Seeing this and that, here and there, and joining the dots from a branding POV

Saturday, August 4, 2007

What does demography have to do with R and D?: Published articles/The Economic Times 2

Article in The Economic Times, Dec 5, 06

What does demography have to do with R and D?

A Wikipedia definition of “demography” points out that it goes way beyond the cursory male/female, SEC, age, town class definition that we as marketers tend to think it is. Demography is actually a scientific study of “population dynamics” and belongs to a larger field of “population studies” which examines the relationship between economic, social, cultural and biological processes influencing the population.

The most basic premise here is that changes in groups of populations in a society can in the long run cause major socio cultural and economic changes.

Combine this with the genetic theory that reproductive patterns of each generation shape the character of successive generations, for better or worse.

For marketers this will mean new sets of target groups, different consumer behaviours, motivations, fears, desires and - the most crucial for brands - a different set of pay offs.

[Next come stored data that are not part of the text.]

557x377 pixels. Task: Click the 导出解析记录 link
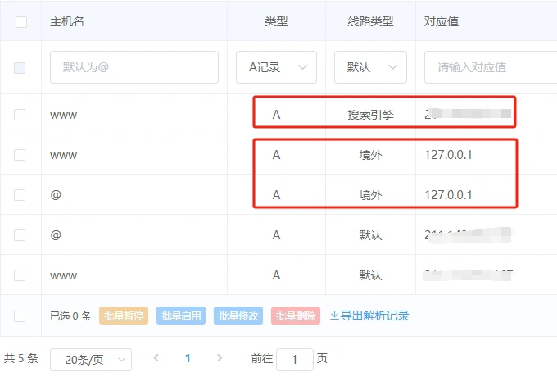(374, 316)
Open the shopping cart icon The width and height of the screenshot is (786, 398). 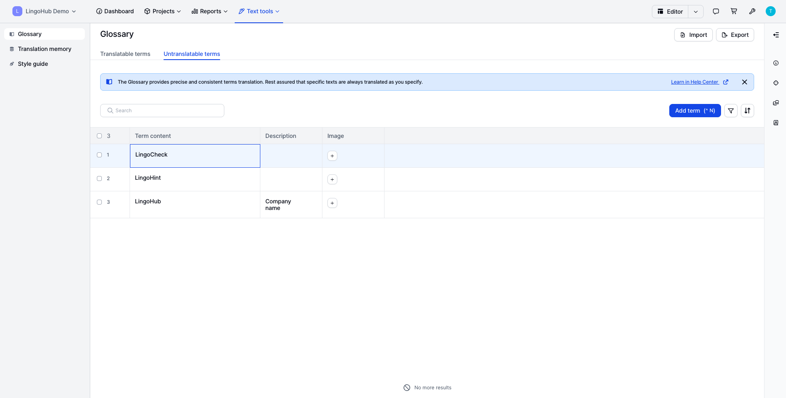[734, 11]
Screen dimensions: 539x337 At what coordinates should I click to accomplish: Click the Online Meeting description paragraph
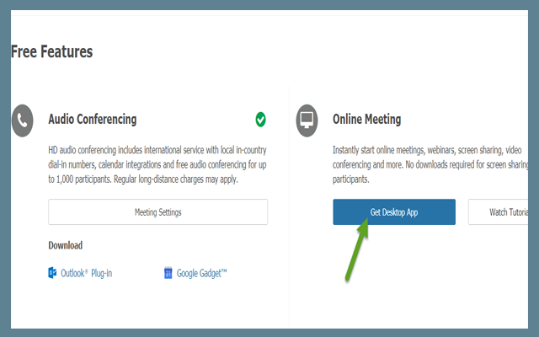430,164
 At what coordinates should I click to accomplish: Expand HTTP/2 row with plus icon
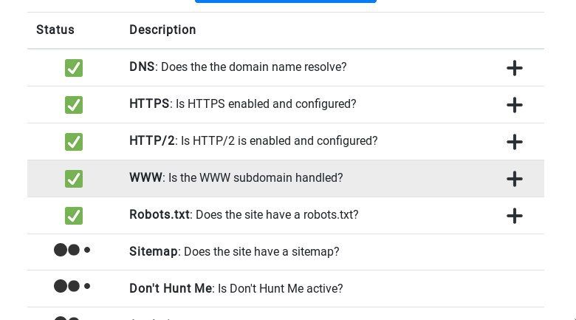515,142
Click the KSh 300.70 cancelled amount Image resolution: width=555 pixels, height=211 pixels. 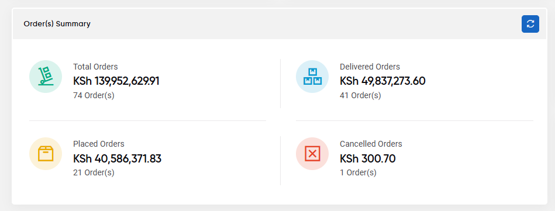click(368, 158)
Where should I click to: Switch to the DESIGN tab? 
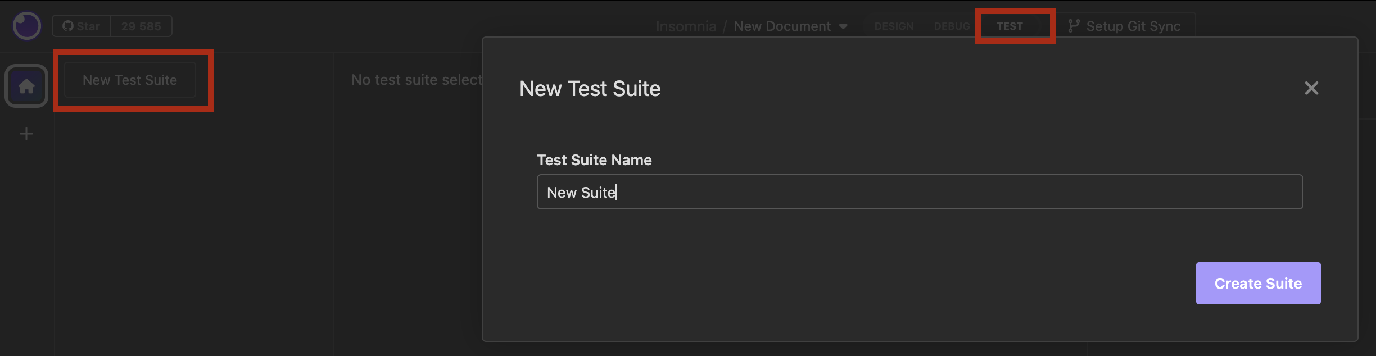(x=894, y=26)
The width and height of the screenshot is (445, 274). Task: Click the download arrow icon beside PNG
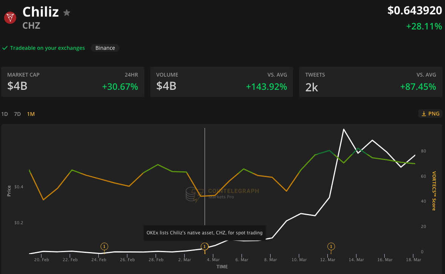[x=424, y=114]
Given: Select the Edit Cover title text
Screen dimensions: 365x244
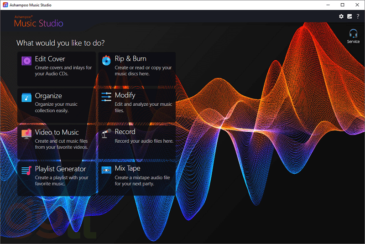Looking at the screenshot, I should click(x=50, y=59).
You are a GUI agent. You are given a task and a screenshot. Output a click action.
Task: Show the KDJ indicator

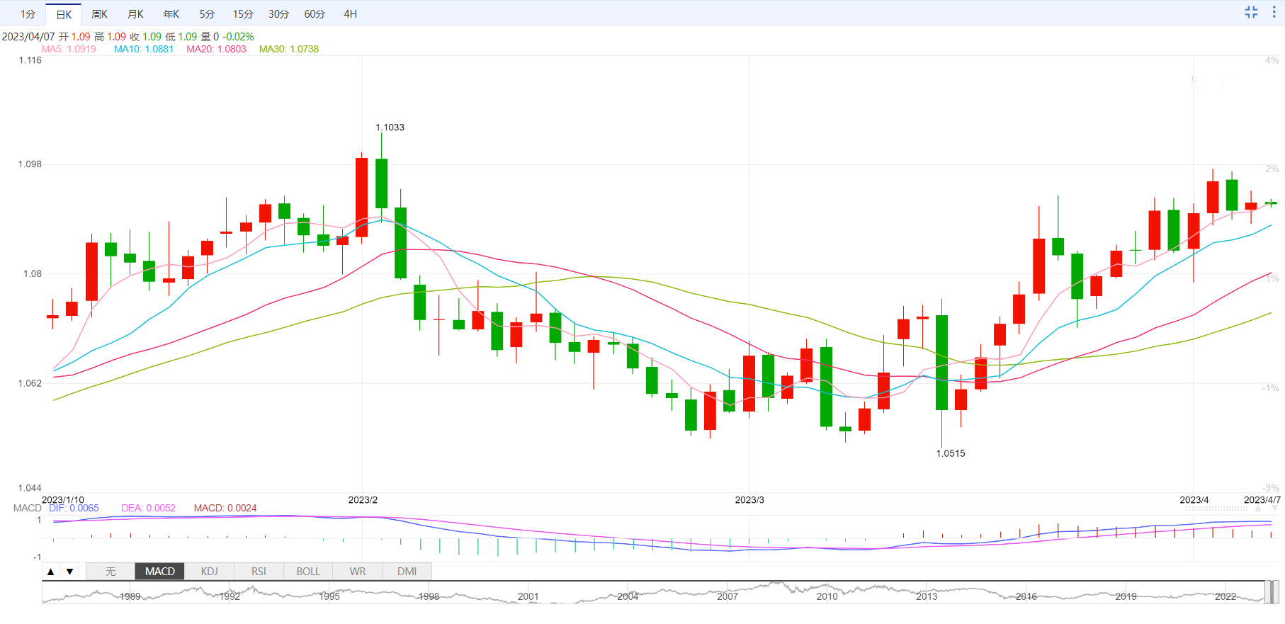point(209,572)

More importantly, this is where forward thinking companies need to be pitching their R and D and Product Planning tents.

Let’s take just two aspects about India’s changing demographics: skewed gender ratios and decrease in birth/fertility rates.

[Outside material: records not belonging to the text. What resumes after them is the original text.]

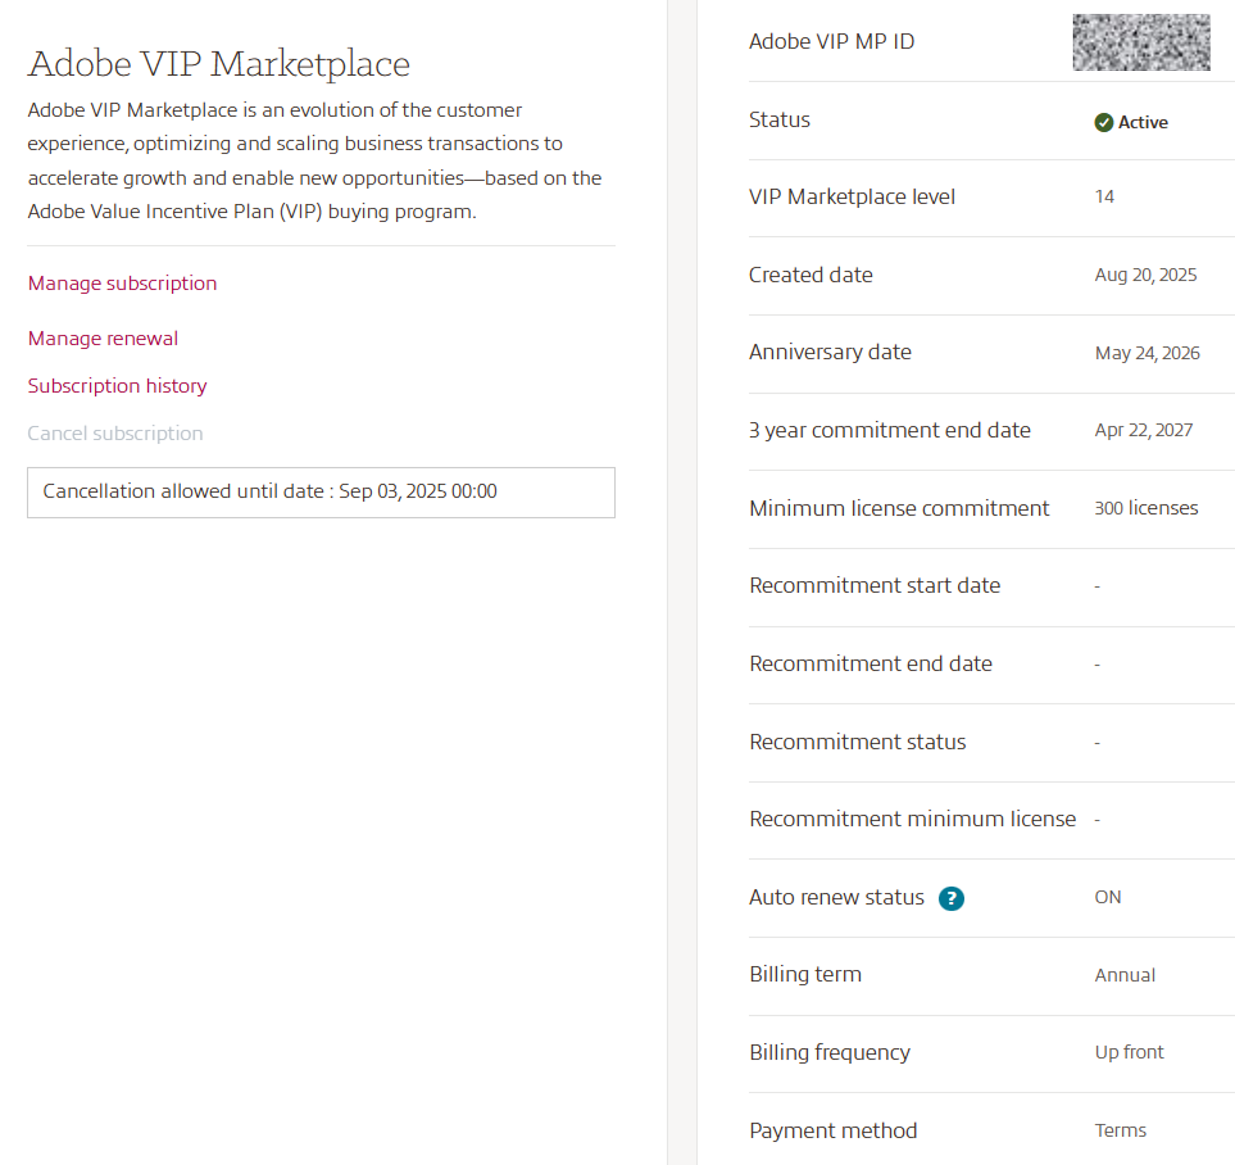Open Manage renewal
Image resolution: width=1235 pixels, height=1165 pixels.
pos(103,338)
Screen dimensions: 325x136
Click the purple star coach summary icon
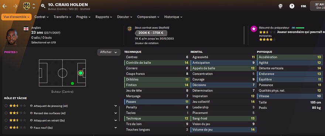tap(254, 29)
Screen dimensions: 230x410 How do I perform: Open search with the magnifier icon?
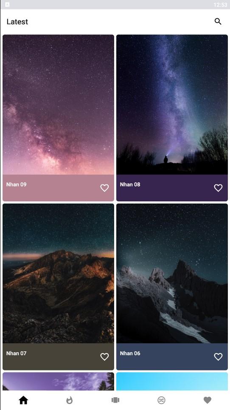(218, 21)
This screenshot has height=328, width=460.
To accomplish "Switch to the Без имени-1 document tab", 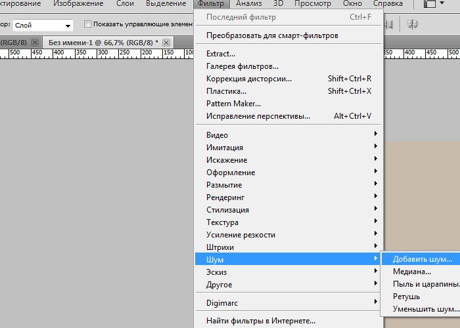I will (103, 43).
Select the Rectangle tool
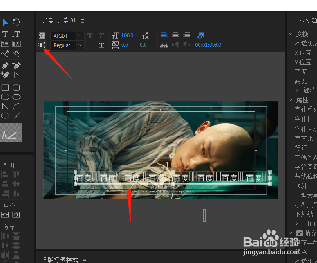The image size is (317, 263). click(x=5, y=87)
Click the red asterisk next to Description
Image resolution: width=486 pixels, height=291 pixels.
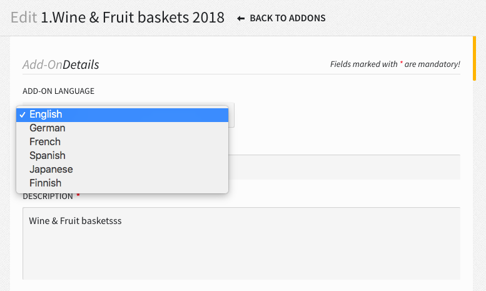(x=78, y=196)
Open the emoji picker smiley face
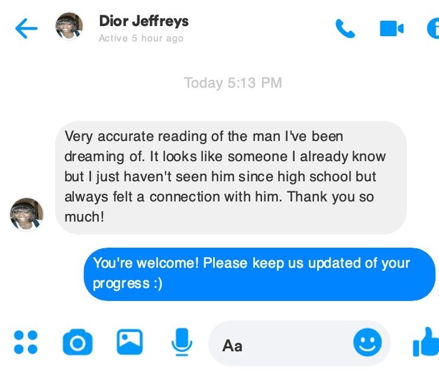 [x=367, y=342]
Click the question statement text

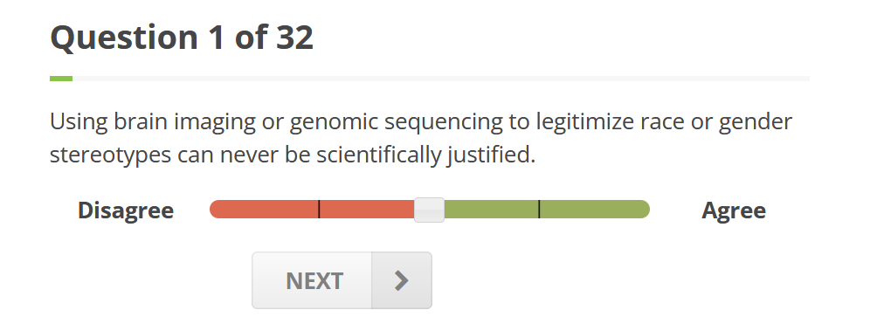click(421, 138)
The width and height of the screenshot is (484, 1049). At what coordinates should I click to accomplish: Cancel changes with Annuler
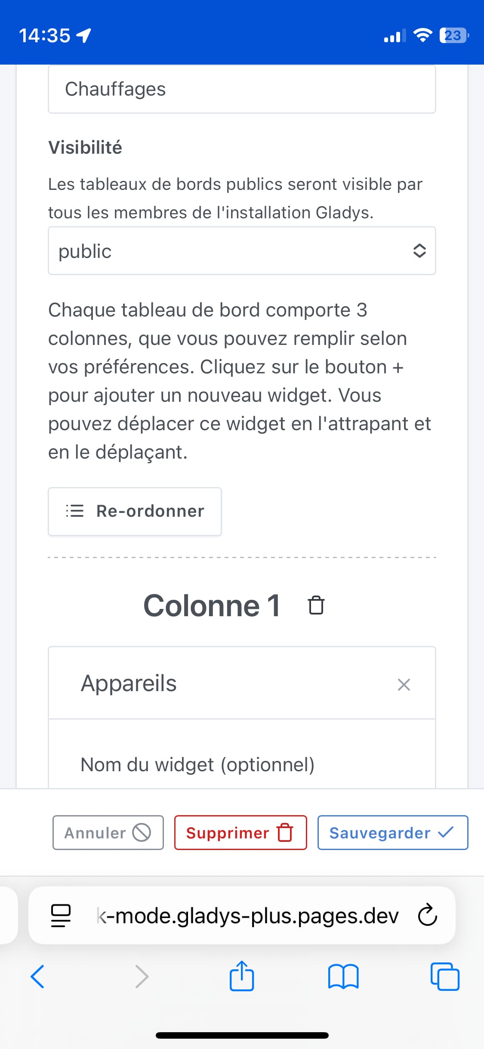click(108, 832)
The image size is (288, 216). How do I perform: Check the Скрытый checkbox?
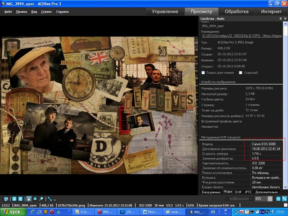[x=240, y=72]
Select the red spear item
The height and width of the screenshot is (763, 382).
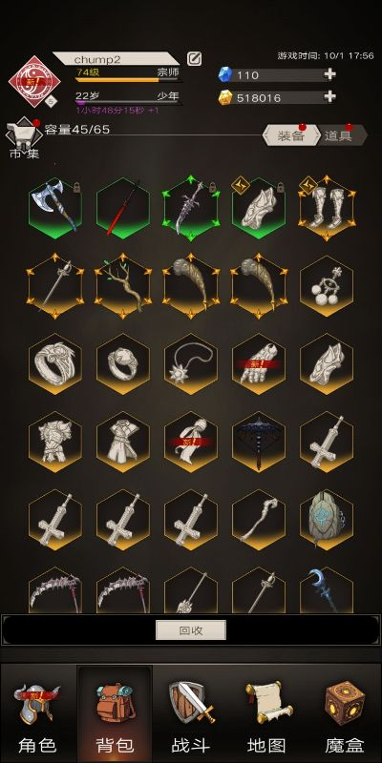click(x=123, y=208)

Flagged off as among the most imbalanced in the world, the ratio among children up to the age of six is now down to 927 girls per 1,000 boys. This is already, in some geographic areas and communities, leading to reverse dowries, and exchanges between brother/sister combinations. Add to this, increasing women power in general, and this could lead to some dramatic new social trends. (But with fewer women voting, it could mean quite an opposite set of implications too!)
Now combine this with the fact that some states have better gender ratios. Kerala, for example, has more women while Haryana has less. A small news item in a magazine reported, quite some time ago, a large number of mixed marriages between Keralites and a certain district in Haryana!
According to the 2001 census, population growth is higher among Muslims, Christians and Buddhists, and the gender ratio among children below the age of six in these communities is also higher. So they have more daughters, while the Sikhs, for example, have the least number of daughters.

Consider the increase in inter caste, inter religion, inter state and inter language marriages this will lead to. (Something that is, in any case, already on the rise.) Besides lower usage of mother tongues, mixed food habits, festive celebrations and other such lifestyle changes, this could lead to a different gene pool (and hopefully lesser public/community conflicts). Some researches have also shown that inter caste marriages result in marginally lower fertility than intra caste marriages.

Delayed marriages and delayed children also mean a different kind of parenting. More single children could mean different attitudes, and unavailability of family support as they grow up could lead to a different bag of problems.

Having only daughters, and delayed age of daughter’s marriage means daughters stay with parents longer, sometimes supporting them and caring for them in their old age.

The thing to remember in all this is that every such change for marketers means re looking at product and service portfolios. Patterns in finance, health, real estate, education and foods will surely change. Not to mention ripple effects on mental health, retirement planning and say, health insurance, to name but a few.

The other rather sensitive factor that has been highly debated in the West, but not so much in India, is the impact of the fact that the brighter, more educated women are the first to have fewer children – so there are fewer children among the elite and more children among the so called lesser intelligent, and this could affect national productivity and the gene pool.

Ageing population in advanced countries is hugely impacting marketing imperatives, leave alone government policies and the national economy. Some countries have been caught napping, while some started discussions over a decade ago. Japan for example, called academicians, experts in demographics, economists, sociologists, lawyers, political scientists, doctors and businessmen to come together to discuss and debate the implications and evolve solutions.

Who then is thinking of and debating the impact of the changing demography of India?

Most of the time the government is - understandably - preoccupied with the GDP, the vote banks and the borders.

Most of the time marketing is - understandably - preoccupied with the next quarter’s sales and the optimal use of media money in the next cricket championship; or in the more forward planning companies - next year’s relaunch with improved pack graphics and a new variant with an extra ingredient.

And most of the time, mainline media is - understandably - preoccupied with children caught in wells, global buyouts or Karan Johar’s latest moral pronouncement.

In the midst of all this, R and D and predictive Product Planning in organisations that wish to stay ahead, should start looking aggressively at population studies as a rich source of ideas for the future.

Product Planning must in fact lie at the center of a triangle, that has at its three corners: sociology, economics and genetics, all of which are linked to demography.
Marketers must start actively understanding the real meaning of demography. For change often drops in sooner than we think. Let’s at least have a point of view, if not a plan.